1) Regarding reconstruction, Woods says that you must build upon the existing past in order to link the past to the future. Can or does this thinking apply to all buildings not just reconstruction? Are new buildings free of the past?

2) While architects speak of designing spaces to satisfy human needs, are the social norms associated with spaces shaping our human needs to abide to the designed spaces?

3) Is there a way as architects, to fight designing for “program”? Must a space need a functionary label in order for it to have meaning and the need to be inhabited?

4) Part of Wood’s reconstruction process for war torn countries heavily focuses on building upon the past. But even he says that this process takes place during a period of uncertainty for the city (Sarajevo).

“Something entirely new is struggling to emerge.” –Woods pg. 27

Does this make his reconstruction process just a transition phase, one in which will be subject to change as the city develops its new identity?


5) Should architects design with the intent to last forever? To be able to survive and transform through wars, social problems, and nature? Is it even possible?

09 December 2015

SituationNormalAFU


1 Why does SNAFU stand for what it does now?

2 From the tactics section I was wondering about our own creative opportunities and methods that operate within the gaps and slips of conventional thought and the patterns of everyday. How do we push it in our projects? ... What pushes us?

3 What’s more important - Form or function? Is it mostly just based on societal needs at the time?

4 Is it true that the standards and practices we are using to make architecture are defining the work for us and our concepts driven by social pushes and codes, and standards?

5 Since a bomb shelter could be a digestible aspect of everyday life what are other functions or conventions that are being pushed in the world, or could be? Is it helpful to life – the radical architecture or hindering?

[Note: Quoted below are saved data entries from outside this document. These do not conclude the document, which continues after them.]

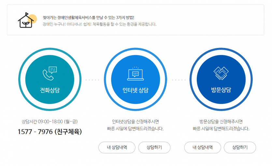Image resolution: width=272 pixels, height=166 pixels.
Task: Select the 전화상담 label in teal circle
Action: click(x=50, y=90)
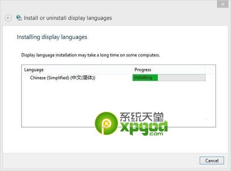Close the install languages window
The height and width of the screenshot is (171, 231).
click(x=223, y=4)
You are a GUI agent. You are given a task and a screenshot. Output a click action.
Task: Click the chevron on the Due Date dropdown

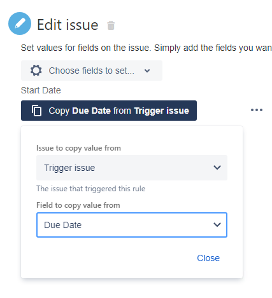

6 What role does speculative architecture play in the future of architecture?

-Bridgette

03 December 2015

Presenting your work


    representation as articulation between theory and practice


    1. “Representation as part of the production of architecture is one of the most important operations that articulates theory and practice” Is Representation needed to create “good architecture”?

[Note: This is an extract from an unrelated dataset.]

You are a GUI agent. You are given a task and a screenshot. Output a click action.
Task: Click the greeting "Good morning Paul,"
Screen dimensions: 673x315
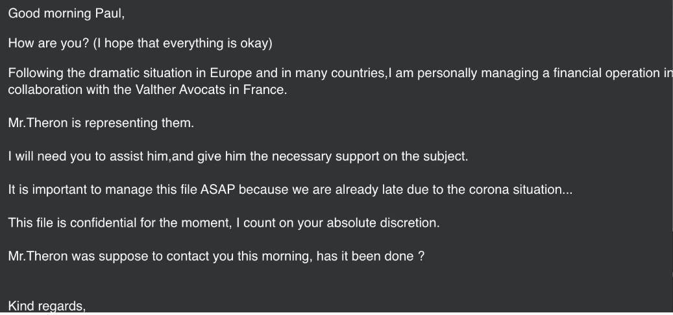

    2. Architecture and other practices – Architecture can encompass a variety of different practices, making “representation a crucial field in the understanding of architecture as the mediated character of representation itself” Do you think this process has been lost in the discipline today? Where is the line between the representation being natural/superficial?

    3. “Representation has become a part of the process of production of architecture and that the development of the techniques of drawing and design have an impact as important, if not more, as building techniques themselves” Is this the case for architecture in both academia and professional practice? Should the process of representation be just as important in practice as it is in theory?

    4. “two paradoxical situations have resulted form the use of the computer in architecture: one is that of the resurgence of perspective, facilitated by computer programs; the other, and more important, is the reunification of the process of representation in the production of design and the process of construction” Agrest mentions that design and fabrication are linked together. Why is the linkage lost between academia and practice today? Will there be a day where the linkage follows through professional practice?

    5. As mentioned in the course, Revit, the software most common in practice, can manipulate the design process, inevitably hurting architecture. Do you believe it is due to the limitations of the computer? The transition between technology? Or merely, the quality of work produced?

    the cognitive style of powerpoint


    6. What is the most effective software or tools to translate and present architecture today? What other software should be taught, instead of PP?

    7. With technology on the rise, Do you think architecture is more effectively presented digitally rather than a physical pin-up presentation? What do you prefer, and why?

    8. Will PP always be the most common used software in other practices due to the convenience of the software?